### [Excerpted text]

********************

Q From Peter Hill, Canada: I had never before heard the term epenthesis that you used the other week, so I looked it up on my computer dictionary. It gave its definition as “the insertion of a sound or an unetymological letter within a word, eg, the b in thimble.” Why did it indicate that the b was introduced into this word? Thumb has a b in it, although it is silent, so it seems logical that a thumb covering should also possess one!

A Be careful. Arguing by analogy is a dangerous matter, especially when applied to etymology.

There are many unetymological letters to be found in English words, of which the best known is the b in debt, which was added to reflect the word’s source in the Latin debitum, something owed, even though the word is actually recorded from the Middle English period as dette. Another is doubt, in Middle English douten, ultimately from Latin dubitare, to waver in opinion, hesitate.

Usually we can blame eighteenth-century grammar pedants for such changes, but in this case not — both debt and doubt began to be spelled with that intrusive and unnecessary b in the sixteenth century. The first example of debt cited in the Oxford English Dictionary is from the 1548 Book of Common Prayer: “To declare his debtes, what he oweth.” It was the influence of Latin spelling that caused the changes, though as far as we know the bs were never pronounced.

********************

### [Data records]
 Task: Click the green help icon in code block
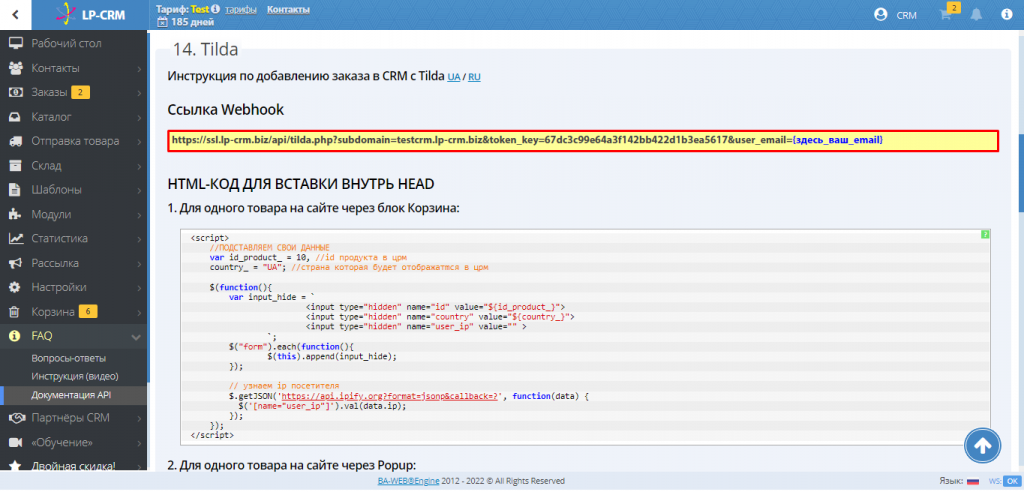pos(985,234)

********************

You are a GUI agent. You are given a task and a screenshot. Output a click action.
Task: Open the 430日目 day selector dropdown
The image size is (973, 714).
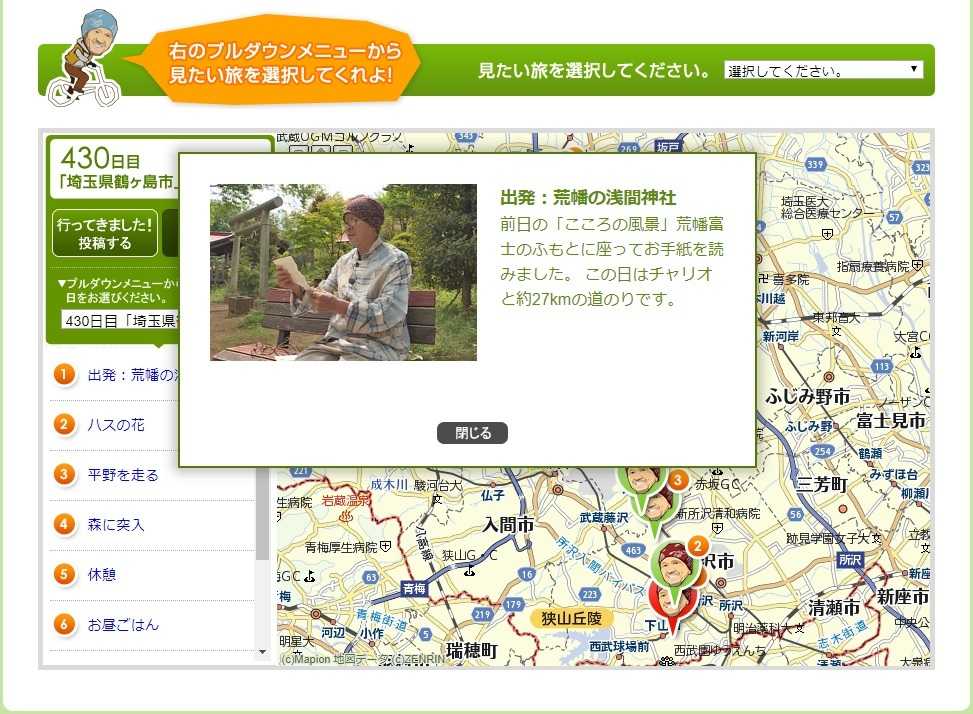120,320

********************

### [Problems to solve]
**1.** From the text about epenthesis, list every English word it names as containing an inserted or unetymological b.
**2.** Answer each question from the text about epenthesis:
(a) Where did Peter Hill look up the term epenthesis?
(b) In which century did debt and doubt start being spelled with a b?
(c) What is the source of the first example of debt cited in the Oxford English Dictionary?
**3.** Carry on the text about epenthesis from where it stops.

### [Responses for each task]
**1.** thimble, debt, doubt

**2.**
(a) His computer dictionary
(b) The sixteenth century
(c) The 1548 Book of Common Prayer

**3.**
Another common cause of epenthesis has been shifts in pronunciation that have led to changes in spelling. For example, thunder has an added d (the Old English was þunor (the þ is the old character thorn, pronounced the same as the th in modern thunder). Empty has an epenthetic p, since the Old English was æmtig. (Modern cases of intrusive p include dreamt and hamster, though these aren’t reflected in the way they’re spelled because our orthography has long since become fixed.)

In other English words an epenthetic b has been introduced after m. Often, the b was interpolated when the ending -le was added to a stem that ended in m (crumble from Old English cruma; other cases include bumble, bramble, fumble, jumble, mumble and nimble). Once established, in some cases the root word (crumb for example) came to be spelled the same way by analogy, even though the b wasn’t pronounced.

Something similar happened with thimble. This comes from Old English þýmel. It was derived from þúma, a thumb, by adding the -le suffix, which in this case marked the names of instruments. So a þýmel was a device one used on the þúma. All very logical, but confusing to modern users, who generally put a thimble on a finger, not a thumb. The OED guesses that a leather thumb stall was the earliest form of thimble.

The first recorded uses of thumb and thimble don’t appear to support this move, since thumb is recorded first around 1300, about a century before thimble appeared. However, this may merely be an artefact of the records that happen to have come down to us. It would seem more likely from other examples that þýmel turned into thimble and thumb was afterwards respelled to match.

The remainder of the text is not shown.